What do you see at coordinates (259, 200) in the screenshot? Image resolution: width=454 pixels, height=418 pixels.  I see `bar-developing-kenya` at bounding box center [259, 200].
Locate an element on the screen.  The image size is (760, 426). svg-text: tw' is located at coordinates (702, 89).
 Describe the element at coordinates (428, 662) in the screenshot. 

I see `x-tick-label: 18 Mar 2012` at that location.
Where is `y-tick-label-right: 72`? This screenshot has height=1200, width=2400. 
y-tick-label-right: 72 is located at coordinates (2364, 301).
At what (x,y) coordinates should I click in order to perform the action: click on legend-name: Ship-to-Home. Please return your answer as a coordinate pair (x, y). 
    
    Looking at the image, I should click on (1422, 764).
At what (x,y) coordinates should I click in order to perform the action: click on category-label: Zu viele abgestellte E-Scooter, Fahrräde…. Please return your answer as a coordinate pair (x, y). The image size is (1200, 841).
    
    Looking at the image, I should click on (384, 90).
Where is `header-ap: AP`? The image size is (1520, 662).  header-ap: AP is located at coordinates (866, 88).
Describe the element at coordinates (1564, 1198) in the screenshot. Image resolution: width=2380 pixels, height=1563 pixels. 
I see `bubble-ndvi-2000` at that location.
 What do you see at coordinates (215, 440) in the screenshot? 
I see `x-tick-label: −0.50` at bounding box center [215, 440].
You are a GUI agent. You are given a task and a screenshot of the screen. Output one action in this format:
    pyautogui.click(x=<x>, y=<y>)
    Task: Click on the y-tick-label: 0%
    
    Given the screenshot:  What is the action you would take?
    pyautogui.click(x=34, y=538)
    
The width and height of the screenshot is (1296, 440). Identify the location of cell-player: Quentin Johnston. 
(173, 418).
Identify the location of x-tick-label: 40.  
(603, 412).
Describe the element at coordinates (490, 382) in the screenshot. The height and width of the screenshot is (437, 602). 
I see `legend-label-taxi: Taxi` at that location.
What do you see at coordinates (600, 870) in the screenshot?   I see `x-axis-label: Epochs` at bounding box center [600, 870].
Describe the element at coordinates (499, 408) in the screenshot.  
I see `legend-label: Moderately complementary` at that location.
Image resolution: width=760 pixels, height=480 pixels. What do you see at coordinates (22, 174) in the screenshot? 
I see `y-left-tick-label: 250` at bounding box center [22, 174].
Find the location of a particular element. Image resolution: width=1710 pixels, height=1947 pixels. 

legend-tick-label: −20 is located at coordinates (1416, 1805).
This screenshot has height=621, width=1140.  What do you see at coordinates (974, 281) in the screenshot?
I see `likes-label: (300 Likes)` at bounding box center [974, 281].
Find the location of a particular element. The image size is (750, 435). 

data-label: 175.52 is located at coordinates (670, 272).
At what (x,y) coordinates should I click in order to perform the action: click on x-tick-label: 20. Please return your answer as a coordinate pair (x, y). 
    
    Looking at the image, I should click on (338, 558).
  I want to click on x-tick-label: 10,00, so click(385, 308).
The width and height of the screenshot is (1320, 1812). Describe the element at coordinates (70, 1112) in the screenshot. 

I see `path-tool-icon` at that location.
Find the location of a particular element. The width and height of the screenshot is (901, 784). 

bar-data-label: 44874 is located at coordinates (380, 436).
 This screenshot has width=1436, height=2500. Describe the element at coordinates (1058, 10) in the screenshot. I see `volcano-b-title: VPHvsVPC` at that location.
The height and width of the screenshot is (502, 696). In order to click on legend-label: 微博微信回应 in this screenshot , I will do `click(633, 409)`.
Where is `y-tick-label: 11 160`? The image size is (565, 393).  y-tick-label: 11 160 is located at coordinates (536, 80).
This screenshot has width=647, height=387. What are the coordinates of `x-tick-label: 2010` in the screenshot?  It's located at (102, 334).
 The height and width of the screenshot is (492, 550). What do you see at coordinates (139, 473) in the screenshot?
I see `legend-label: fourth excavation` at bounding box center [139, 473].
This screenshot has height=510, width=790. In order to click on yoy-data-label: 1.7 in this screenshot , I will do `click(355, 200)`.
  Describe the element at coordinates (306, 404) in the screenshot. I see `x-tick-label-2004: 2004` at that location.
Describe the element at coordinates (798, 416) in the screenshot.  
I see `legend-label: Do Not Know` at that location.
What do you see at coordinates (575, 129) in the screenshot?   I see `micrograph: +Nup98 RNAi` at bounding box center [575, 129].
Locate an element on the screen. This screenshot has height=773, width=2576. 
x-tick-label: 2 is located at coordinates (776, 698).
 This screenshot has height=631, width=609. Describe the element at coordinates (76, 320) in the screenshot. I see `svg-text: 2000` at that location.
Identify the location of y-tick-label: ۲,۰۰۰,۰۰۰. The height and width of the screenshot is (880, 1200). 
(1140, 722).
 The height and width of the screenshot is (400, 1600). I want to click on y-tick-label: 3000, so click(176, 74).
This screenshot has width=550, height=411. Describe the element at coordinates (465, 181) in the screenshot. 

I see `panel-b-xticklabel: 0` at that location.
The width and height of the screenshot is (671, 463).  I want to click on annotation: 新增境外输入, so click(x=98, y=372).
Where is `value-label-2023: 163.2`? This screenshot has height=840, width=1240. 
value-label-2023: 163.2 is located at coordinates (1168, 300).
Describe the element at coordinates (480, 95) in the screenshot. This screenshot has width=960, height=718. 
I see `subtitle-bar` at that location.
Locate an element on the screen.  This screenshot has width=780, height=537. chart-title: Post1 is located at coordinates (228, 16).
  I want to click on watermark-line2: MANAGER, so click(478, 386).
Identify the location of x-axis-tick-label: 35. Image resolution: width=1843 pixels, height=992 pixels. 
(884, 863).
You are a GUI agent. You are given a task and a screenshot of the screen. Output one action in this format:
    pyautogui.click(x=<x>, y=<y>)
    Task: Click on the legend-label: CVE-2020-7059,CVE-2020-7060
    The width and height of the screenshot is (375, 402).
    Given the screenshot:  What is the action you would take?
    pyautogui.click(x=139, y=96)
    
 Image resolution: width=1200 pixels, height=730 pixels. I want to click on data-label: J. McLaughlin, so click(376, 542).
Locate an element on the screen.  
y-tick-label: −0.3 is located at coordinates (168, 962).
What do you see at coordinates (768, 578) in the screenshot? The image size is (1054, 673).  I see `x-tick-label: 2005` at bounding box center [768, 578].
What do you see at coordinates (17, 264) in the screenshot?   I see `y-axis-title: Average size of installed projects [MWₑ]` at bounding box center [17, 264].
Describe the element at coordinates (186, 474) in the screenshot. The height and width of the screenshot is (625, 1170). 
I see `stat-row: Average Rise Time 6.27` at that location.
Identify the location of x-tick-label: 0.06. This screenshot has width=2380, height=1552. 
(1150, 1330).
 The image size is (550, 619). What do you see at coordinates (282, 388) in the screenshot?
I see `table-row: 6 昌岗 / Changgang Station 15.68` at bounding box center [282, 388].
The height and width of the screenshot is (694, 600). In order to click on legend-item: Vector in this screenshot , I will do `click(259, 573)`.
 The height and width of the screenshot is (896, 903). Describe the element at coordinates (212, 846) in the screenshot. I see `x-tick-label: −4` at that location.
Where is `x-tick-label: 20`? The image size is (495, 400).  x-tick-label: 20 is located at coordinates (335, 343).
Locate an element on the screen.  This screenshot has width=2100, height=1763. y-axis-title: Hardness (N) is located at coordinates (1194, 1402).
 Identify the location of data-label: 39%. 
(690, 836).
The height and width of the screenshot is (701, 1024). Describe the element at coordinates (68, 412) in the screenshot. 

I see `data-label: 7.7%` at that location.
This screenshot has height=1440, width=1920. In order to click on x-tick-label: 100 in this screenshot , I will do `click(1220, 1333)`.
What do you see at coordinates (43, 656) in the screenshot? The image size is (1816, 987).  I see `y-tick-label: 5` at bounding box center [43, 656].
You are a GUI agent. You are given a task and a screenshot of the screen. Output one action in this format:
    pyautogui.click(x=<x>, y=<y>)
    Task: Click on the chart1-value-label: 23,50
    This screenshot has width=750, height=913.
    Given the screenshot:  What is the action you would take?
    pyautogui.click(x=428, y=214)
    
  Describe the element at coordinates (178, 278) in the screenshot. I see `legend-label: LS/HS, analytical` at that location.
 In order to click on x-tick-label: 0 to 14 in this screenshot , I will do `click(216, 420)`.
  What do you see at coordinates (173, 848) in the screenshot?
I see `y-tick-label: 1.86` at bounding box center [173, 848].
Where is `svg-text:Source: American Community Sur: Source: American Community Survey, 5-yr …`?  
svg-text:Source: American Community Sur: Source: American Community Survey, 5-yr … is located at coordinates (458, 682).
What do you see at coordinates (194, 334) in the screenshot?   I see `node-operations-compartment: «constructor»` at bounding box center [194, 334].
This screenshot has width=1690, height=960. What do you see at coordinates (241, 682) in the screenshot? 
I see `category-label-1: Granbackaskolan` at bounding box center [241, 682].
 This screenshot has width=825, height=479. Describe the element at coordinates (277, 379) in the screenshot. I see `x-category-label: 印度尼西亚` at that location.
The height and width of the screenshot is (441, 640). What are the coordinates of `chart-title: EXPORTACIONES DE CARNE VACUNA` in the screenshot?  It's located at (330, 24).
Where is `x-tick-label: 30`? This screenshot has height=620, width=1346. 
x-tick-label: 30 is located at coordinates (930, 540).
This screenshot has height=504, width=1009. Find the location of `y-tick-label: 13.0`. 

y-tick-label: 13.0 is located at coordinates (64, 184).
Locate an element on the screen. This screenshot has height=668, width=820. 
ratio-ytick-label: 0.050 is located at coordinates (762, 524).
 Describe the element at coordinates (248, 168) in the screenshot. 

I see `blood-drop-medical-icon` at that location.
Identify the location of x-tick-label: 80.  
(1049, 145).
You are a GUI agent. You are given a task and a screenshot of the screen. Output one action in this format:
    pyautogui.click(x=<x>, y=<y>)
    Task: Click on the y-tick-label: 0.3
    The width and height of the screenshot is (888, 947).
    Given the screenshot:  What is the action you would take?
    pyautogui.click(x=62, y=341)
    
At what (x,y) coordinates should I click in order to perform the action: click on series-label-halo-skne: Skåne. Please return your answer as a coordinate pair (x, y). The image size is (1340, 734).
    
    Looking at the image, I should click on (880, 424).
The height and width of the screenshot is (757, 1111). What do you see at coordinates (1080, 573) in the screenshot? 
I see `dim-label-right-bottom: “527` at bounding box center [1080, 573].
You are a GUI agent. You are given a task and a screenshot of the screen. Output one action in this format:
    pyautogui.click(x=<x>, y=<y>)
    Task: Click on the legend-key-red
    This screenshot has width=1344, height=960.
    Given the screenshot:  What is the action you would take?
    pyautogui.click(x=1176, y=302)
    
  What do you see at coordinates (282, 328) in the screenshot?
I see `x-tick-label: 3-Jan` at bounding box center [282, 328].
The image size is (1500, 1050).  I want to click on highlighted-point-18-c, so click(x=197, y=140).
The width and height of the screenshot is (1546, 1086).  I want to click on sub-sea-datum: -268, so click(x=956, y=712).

________________

Your goal
Copy the lines between the one holding "Identify the location of x-axis-tick-label: 35." and the one holding "(884, 863).", inclusive, reproducing them without any change.

Solved problem
Identify the location of x-axis-tick-label: 35. Image resolution: width=1843 pixels, height=992 pixels. 
(884, 863).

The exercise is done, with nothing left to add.